*Задание 1*
Перепишите без изменений все строки листинга к скриншоту размером 809×1013, опустив в ответе картинки.

*Фрагмент текста*
____

В том ракурсе, в котором я смотрю, можно выделить два внутриполитических фактора, которые привели к гибели Новгородской республики. Был дисбаланс между тремя элементами классической политической теории. В Новгороде не получилось смешанного правления. Там было вече, как демократический политический институт. Не в том смысле, что там участвовали все люди Новгородской земли, а в том, что там участвовало много людей, всё новгородское политическое сообщество: новгородские горожане, принадлежавшие к кончанским и уличанским общностям. Князь был условно монархическим элементом. Он имел особый, очень ограниченный статус. И очень сильно просел элемент аристократический, условно говоря, олигархический, который мог бы позволить Новгородской республике лучше лавировать в той сложнейшей ситуации, в которой он оказался. Условно демократический элемент, вече, оказалось в каком-то смысле отчасти деструктивным фактором в конце существования Новгородской республики. Оно не позволило консолидировать новгородскую элиту. Хотя такие попытки предпринимались.
Саму эту проблему мы можем увидеть только благодаря сравнительно-историческому исследованию. Если мы посмотрим на то, как это происходило в других местах. Я выбрал Венецию, но, я думаю, можно выбрать что-нибудь ещё. Чрезвычайно было бы интересно сравнение Новгорода с Дубровником (Рагузой). Это полуитальянская, полуславянская средневековая республика на территории современной Хорватии. Но это уже задача другого исследования. Я выбрал Венецию в силу знания источников, потому что я там бывал, таково было техзадание, и по другим причинам.
Мы можем увидеть, как в Венеции решалась эта проблема. Она там существовала. В Венеции тоже было вече, которое называлось «аренго», это слово германского происхождения. В течение веков его значение сокращалось, в XV в. оно вообще прекратило существование. В Венеции была сведена к чистому ритуалу не только демократическая составляющая, но и монархическая. Дож не имел власти. Она принадлежала достаточно широкой консолидированной элите. Её представители были равны между собой. Любой из них мог занять любой пост. Это были члены Большого Совета. У этого органа было огромное помещение во Дворце дожей, где собиралось около тысячи человек.
Это был олигархический орган. Там были сделаны определённые шаги, чтобы не нарушать единство этой элиты, чтобы она не разбилась на территориально-родовые кланы, как это было в Новгороде.
Вторая сторона дела – идеологическая.
М. Родин: То есть мы наблюдаем процесс эволюции республиканского строя и там и там как баланс трёх сил: условно, демократии, то есть масс, аристократии, то есть элит, и монархии. В Венеции элите удалось очень сильно ограничить власть монарха, совершенно избавить себя от опасности скатывания в тиранию, свести власть масс к декоративной функции. При этом они смогли создать очень чётко действующие и понятные институты, которые позволяли функционировать этой аристократической власти и, что самое главное, консолидироваться, чтобы интересы разных кланов не разрывали общее дело (res publica).

____

*Исходные данные*
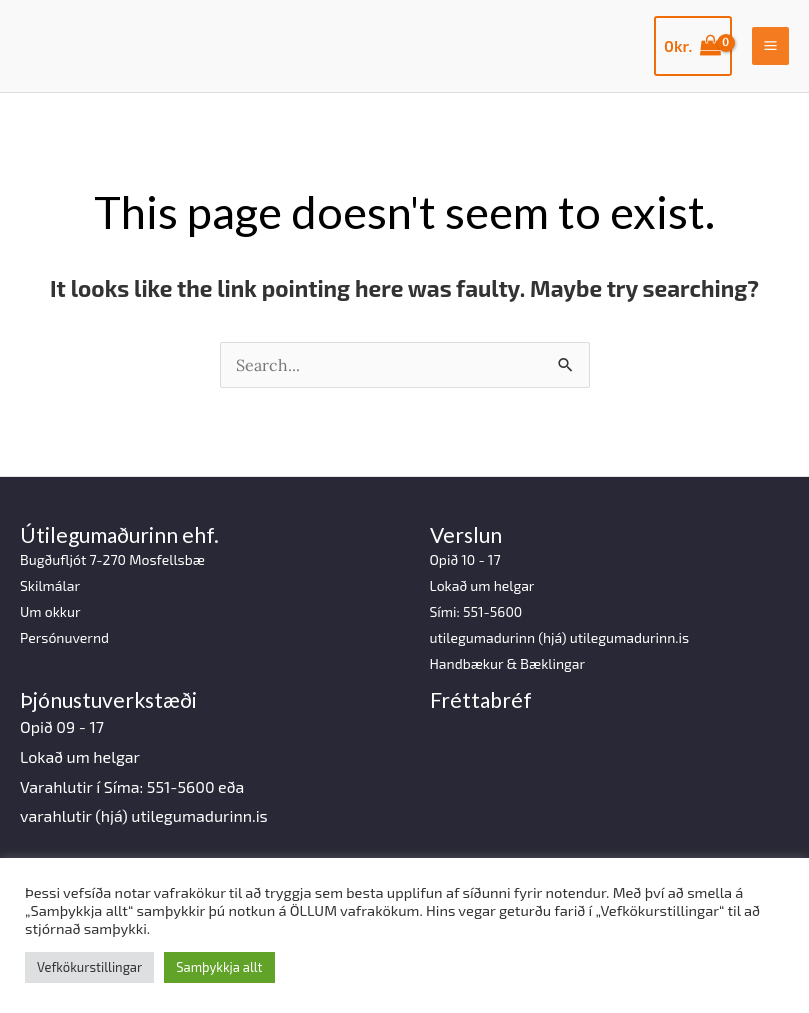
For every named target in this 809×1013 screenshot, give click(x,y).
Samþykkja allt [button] (219, 967)
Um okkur (50, 611)
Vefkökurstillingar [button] (89, 967)
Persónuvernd (64, 637)
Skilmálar (50, 585)
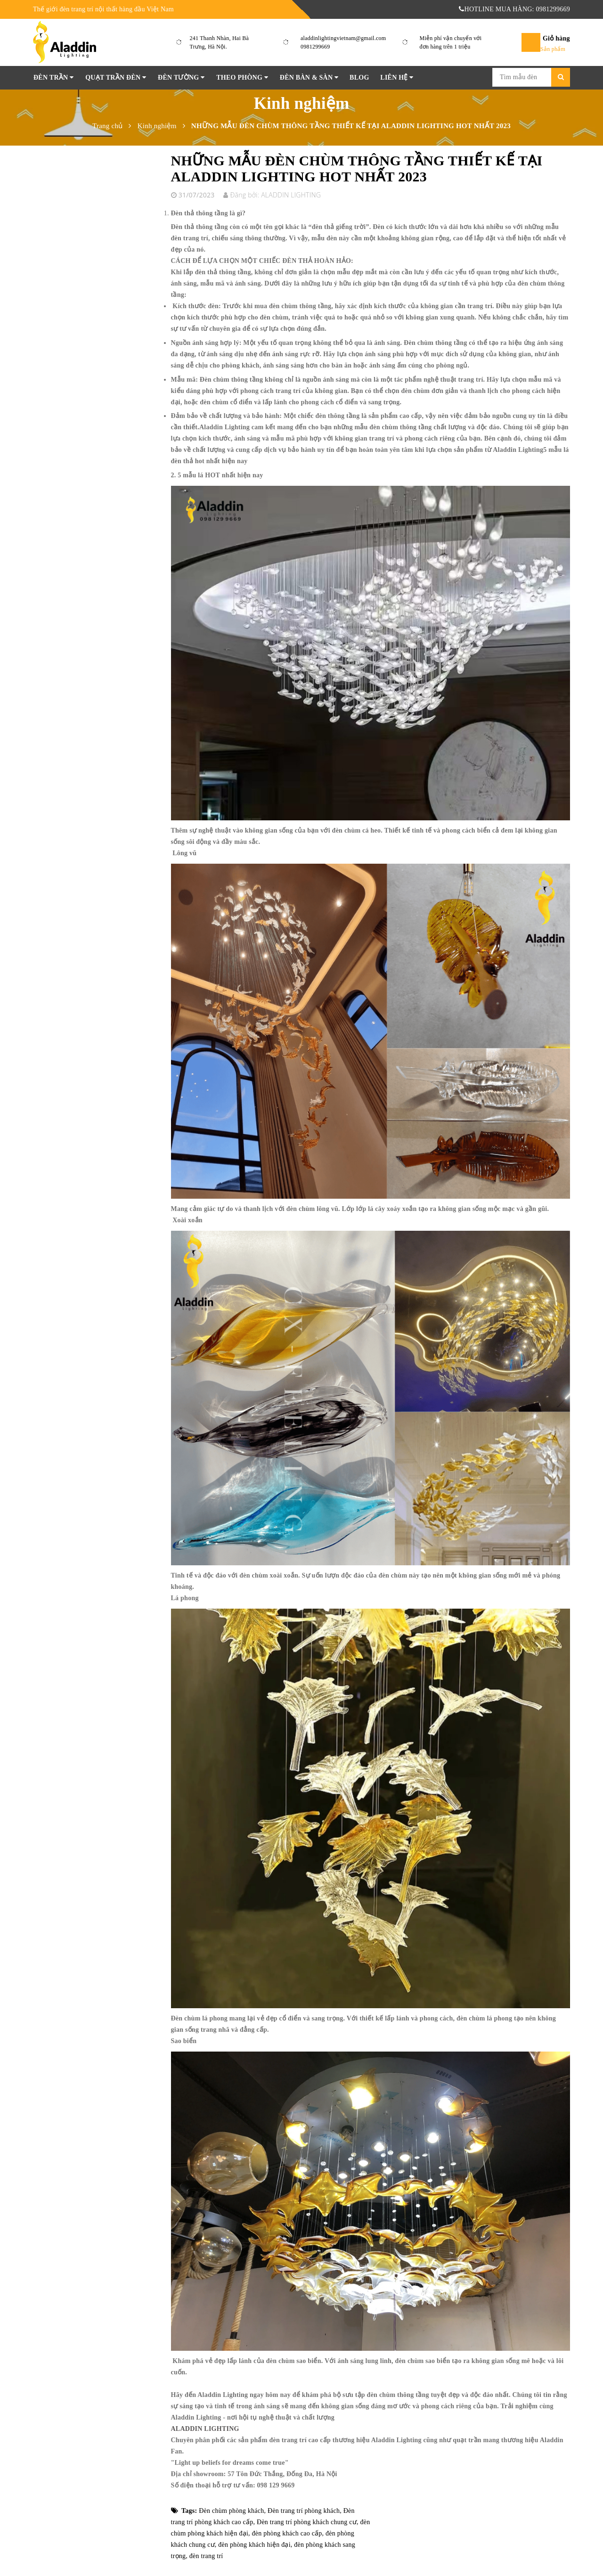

____

*Задание 2*
Продолжите фрагмент о политическом устройстве Новгорода и Венеции, начав сразу после его последней фразы.

*Результат 1*
For every named target in this 809×1013 screenshot, give click(x,y).
Samþykkja allt [button] (219, 967)
Um okkur (50, 611)
Vefkökurstillingar [button] (89, 967)
Persónuvernd (64, 637)
Skilmálar (50, 585)

*Результат 2*
А в Новгороде другая ситуация. Там среди этих трёх сил провалилась середина. Новгород болтался между, если говорить положительными терминами, народовластием и твёрдой рукой, а если отрицательными – между властью толпы и тиранией. Это болтанка его и разорвала.
П. Лукин: Это так и не совсем так. Это правильно с точки зрения институциализации. Реально в Новгороде тоже правила боярская элита. Она правила де-факто. Конечно, более низшие слои населения, и житьи люди, в более позднее время – и купцы, даже чёрные люди, рядовое население города, имели определённые полномочия и влияние на политику. Но в принципе правила боярская элита, аристократия. Только из её среды могли, например, выбираться посадники.
Но это не было институционализировано. Власть аристократии всегда могла быть поставлена под вопрос. С одной стороны вечем, которое включало в себя более широкий круг населения и формально было главным органом власти. А с другой стороны – князем, поскольку существовала концепция Новгорода, как отчины великого князя сначала Владимирского, а потом Московского.
Предпринимались попытки институционализировать власть аристократии. Сначала – неформальный орган, который не совсем правильно называют «Совет Господ», но правильнее его называть «Господа». Об этом я пишу достаточно подробно в книге «Новгородское вече», и, может быть, буду ещё писать, потому что всякие вопросы, критика появляется. Но суть заключается в том, что этот орган, который реально существовал и включал высших новгородских должностных лиц (посадника, тысяцкого, кончанских старост или посадников, может быть, начиная с какого-то этапа, бывших посадников и тысяцких), никогда не был официально вписан в структуру новгородских институтов.
Были попытки создать неформальные коллегиальные органы власти, такие как комиссия Микифора шитника и Якуна Моисеевича, которая должна была контролировать архиепископию. Надо сказать, что из таких неформальных временных органов власти выросли венецианские советы. Но там они достаточно быстро приняли характер институтов. В Новгороде же это всё вплоть до окончания республики не приняло такого характера.
В XVI в. Гаспаро Контарини, который был венецианским дожем, писал, что в Венеции замечательное смешанное правление, сочетаются три элемента. Но очень интересно, где он их находил. Дож, понятно, это монархический элемент. Олигархический элемент – это Сенат. Это несколько позже возникший орган более узкого состава. А демократический – это Большой Совет. Но знаменитый французский мыслитель Жан Боден писал, что это, грубо говоря, фуфло.
М. Родин: Потому что он отсекает массы.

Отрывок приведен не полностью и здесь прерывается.